Pessoas se juntam para observar os pássaros nas árvores, nos ninhos, nos
paredões rochosos, em todos os lugares, menos em gaiolas. Os chamados Bird
Watcher utilizam binóculos moderníssimos e saem pelas matas para observar os
pássaros livres na natureza. Fazem um
contraponto interessante para aqueles que querem ver os emplumados aprisionados
em gaiolas ou aviários. Aqui no Brasil já temos uma associação nacional que
congrega esses defensores dos pássaros, temos um dia em homenagem a esses
defensores da passarada e até um manual destinado aos aprendizes de observador.
Uma boa noticia para estes vizinhos tão simpáticos e alegres.
É meu caro amigo, os pássaros são realmente um lenitivo para a alma quando sabemos apreciá-los em seus habitats naturais, livres, sem limitações de espaço das gaiolas ou mesmo dos viveiros. Como você, sempre fui um observador nato destas pequenas criaturas e desde muito cedo, ainda criança, já os tratava com muito cuidado e respeito. Lembro-me que ao ver pela primeira vez um exemplar empalhado de um pequenino Guriatã, passarinho de plumagem azul, amarela e preta e de um canto maravilhoso, fiquei impressionado por longo tempo com a sua figura estática, muda, como se a sua vida tivesse sido congelada e que ali estava esperando o momento mágico de reviver e soltar seus gorjeios.

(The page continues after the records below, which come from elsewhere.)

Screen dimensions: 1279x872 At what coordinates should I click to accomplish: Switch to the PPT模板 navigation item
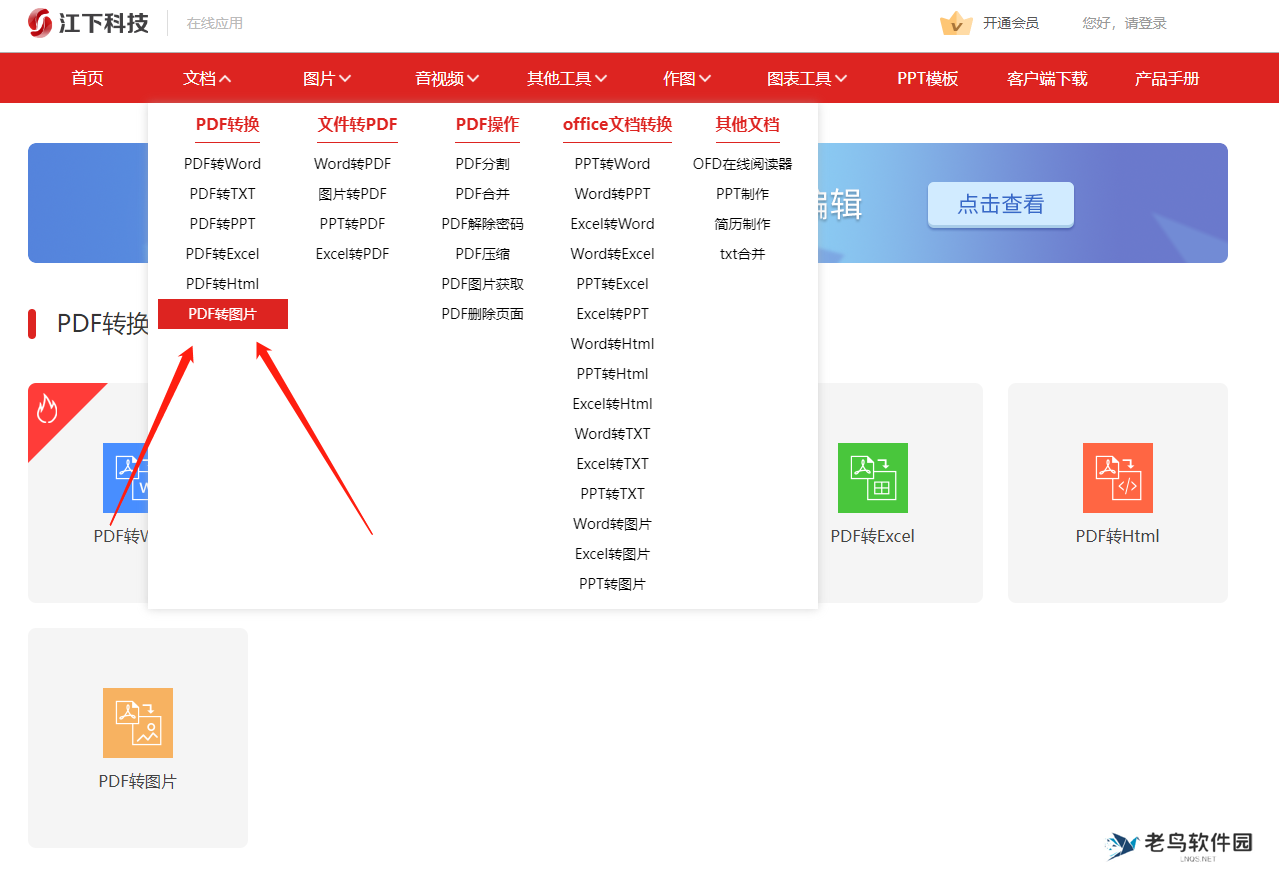pos(927,77)
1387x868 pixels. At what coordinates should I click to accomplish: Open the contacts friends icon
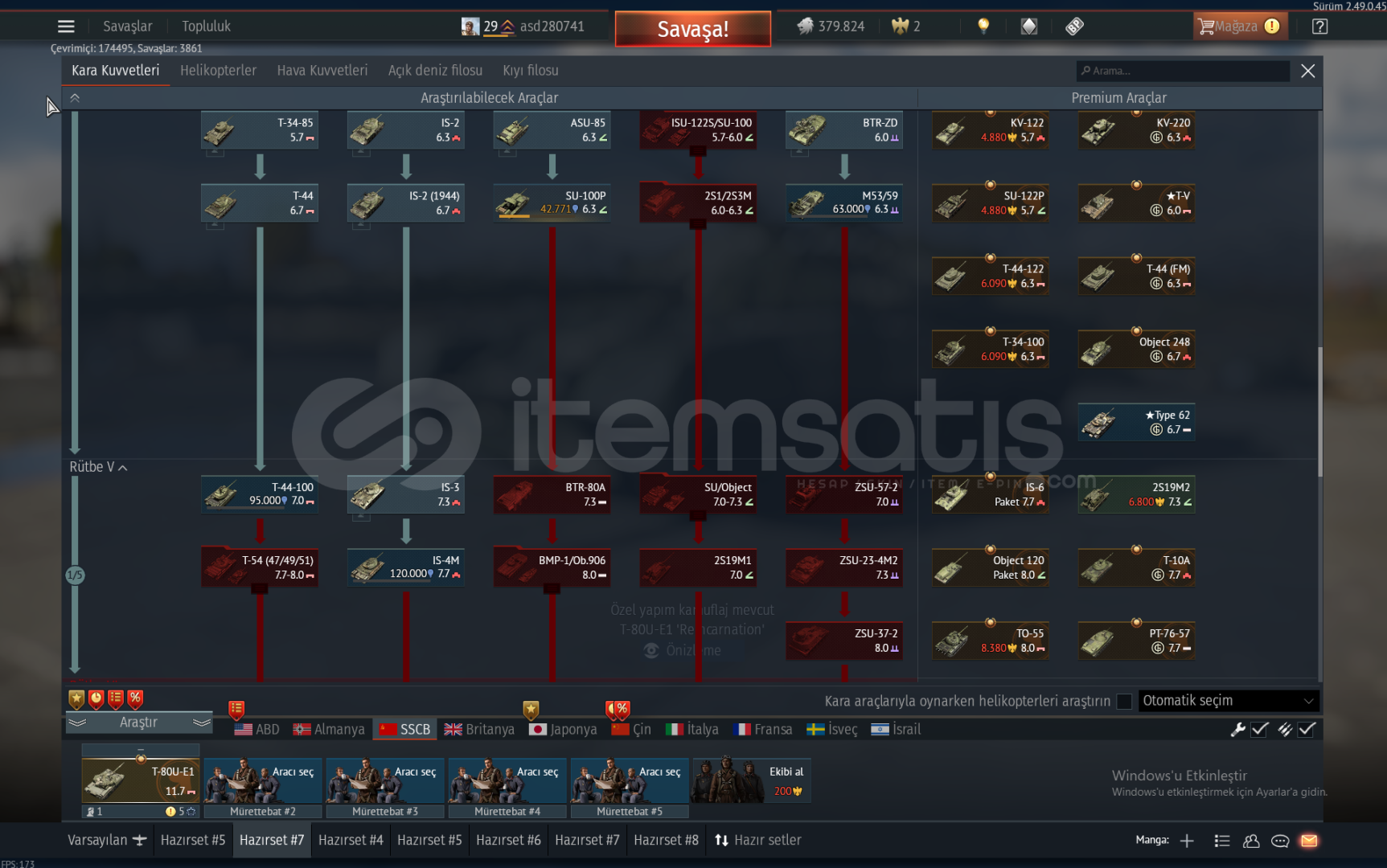(x=1251, y=841)
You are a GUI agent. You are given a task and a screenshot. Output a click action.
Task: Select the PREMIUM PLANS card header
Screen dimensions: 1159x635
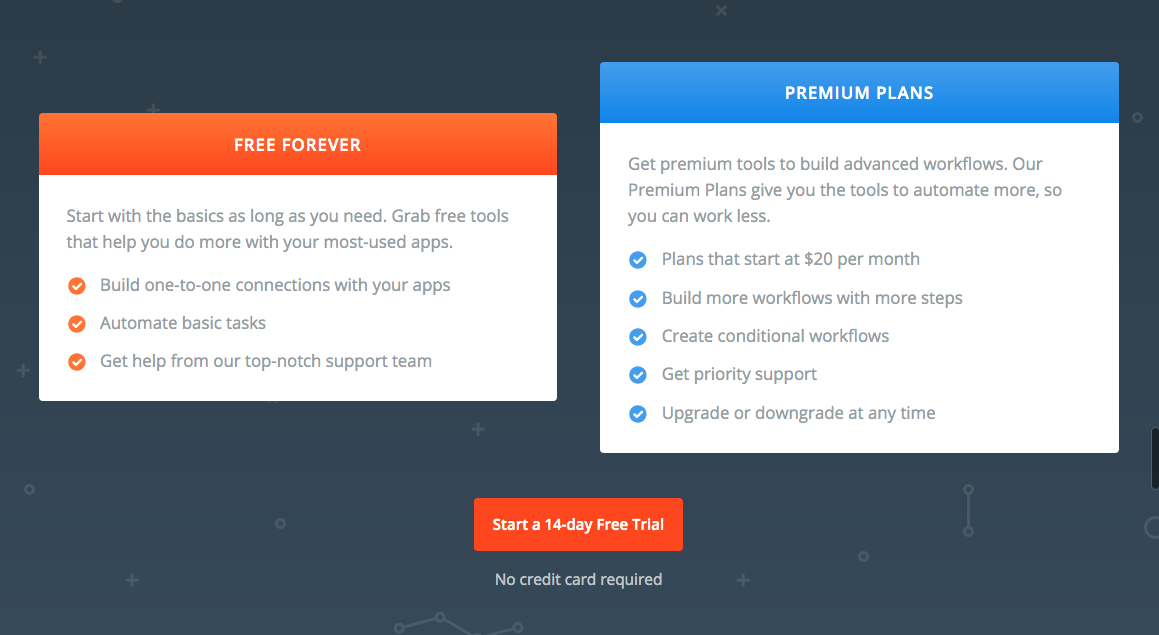click(859, 92)
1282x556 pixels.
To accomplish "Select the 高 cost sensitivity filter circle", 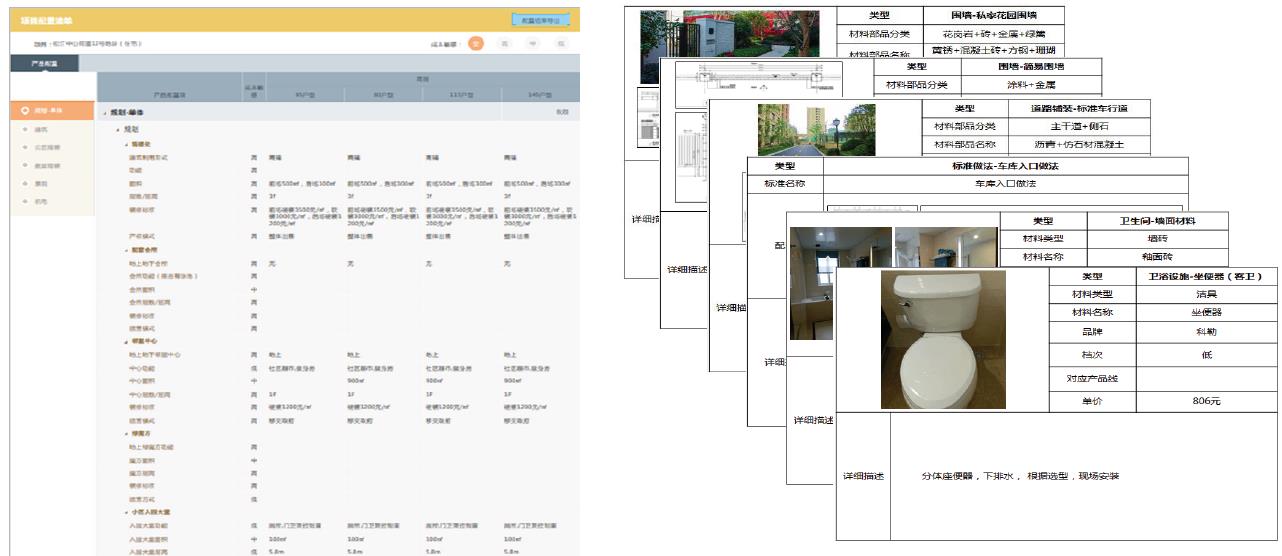I will tap(505, 44).
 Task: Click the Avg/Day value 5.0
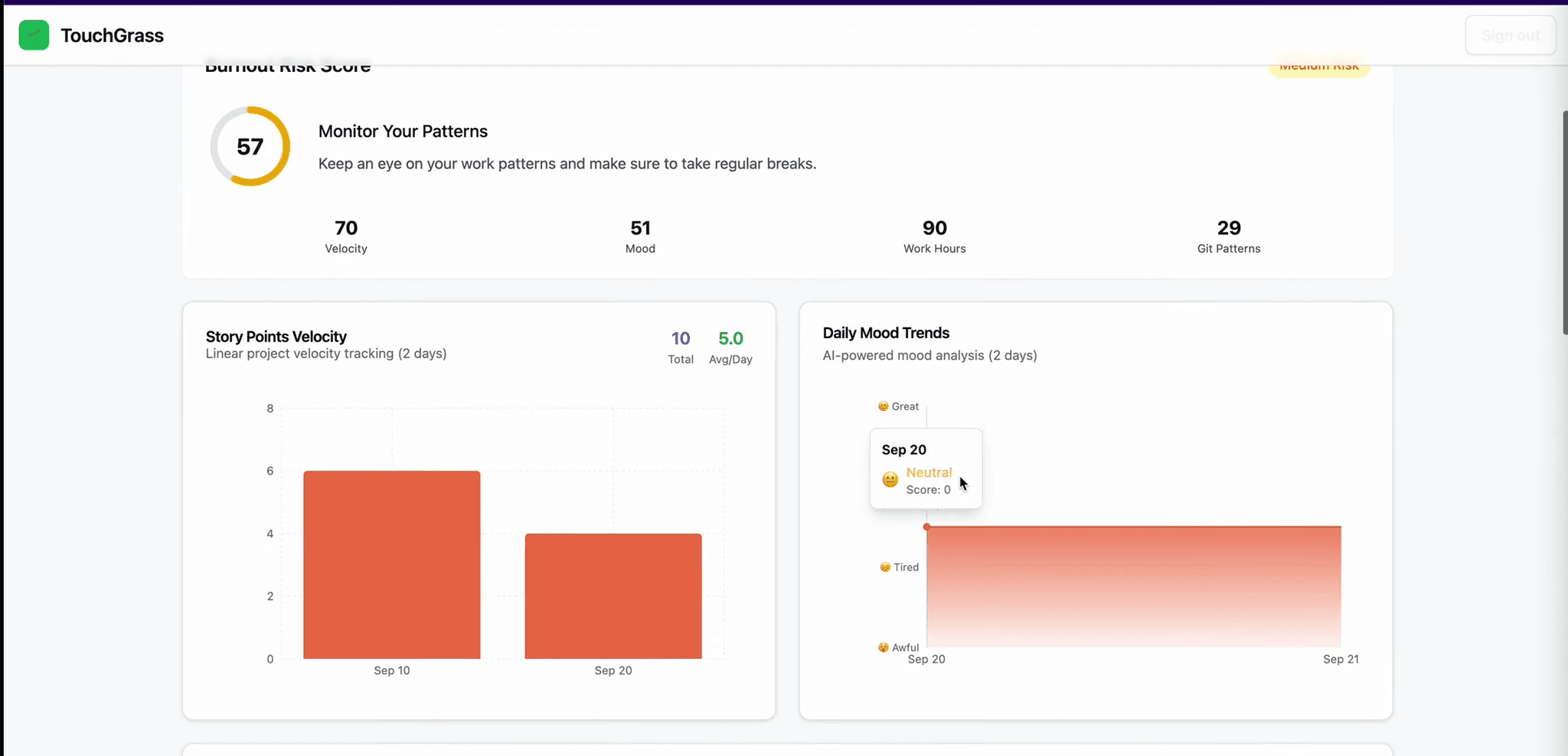click(x=730, y=338)
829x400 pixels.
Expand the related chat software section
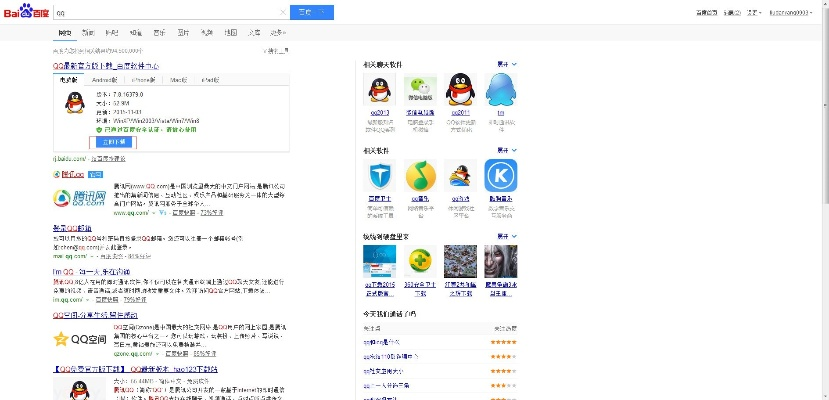[507, 64]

Acho que hoje esta espécie já foi extinta pois ha dezenas de anos não vejo nenhum exemplar, nem mesmo em cativeiro. Quando morei no norte de Goiás, hoje Tocantins entre 1969 e 1972, tive a oportunidade de conviver com uma natureza ainda quase virgem e pude vivenciar grandes momentos em meio as matas cheias de vida. Em Belém, onde vivi praticamente toda a década de 70, meu passeio preferido aos domingos era levar as meninas ao Parque do Museu Emilio Goeldi para terem contato com grande parte da fauna amazônica alí mantida em condições bem adequadas de semi liberdade. Acho que consegui com isto torná-las respeitosas admiradoras da natureza. Um grande abraço
ResponderExcluirObrigado, meu amigo. Esta crônica foi feita para agradar pessoas sensíveis como você e que buscam na natureza um meio para superar as agruras da vida. Quem gosta de pássaros e preserva a sua liberdade demonstra, entre outras coisas, um profundo respeito pela vida.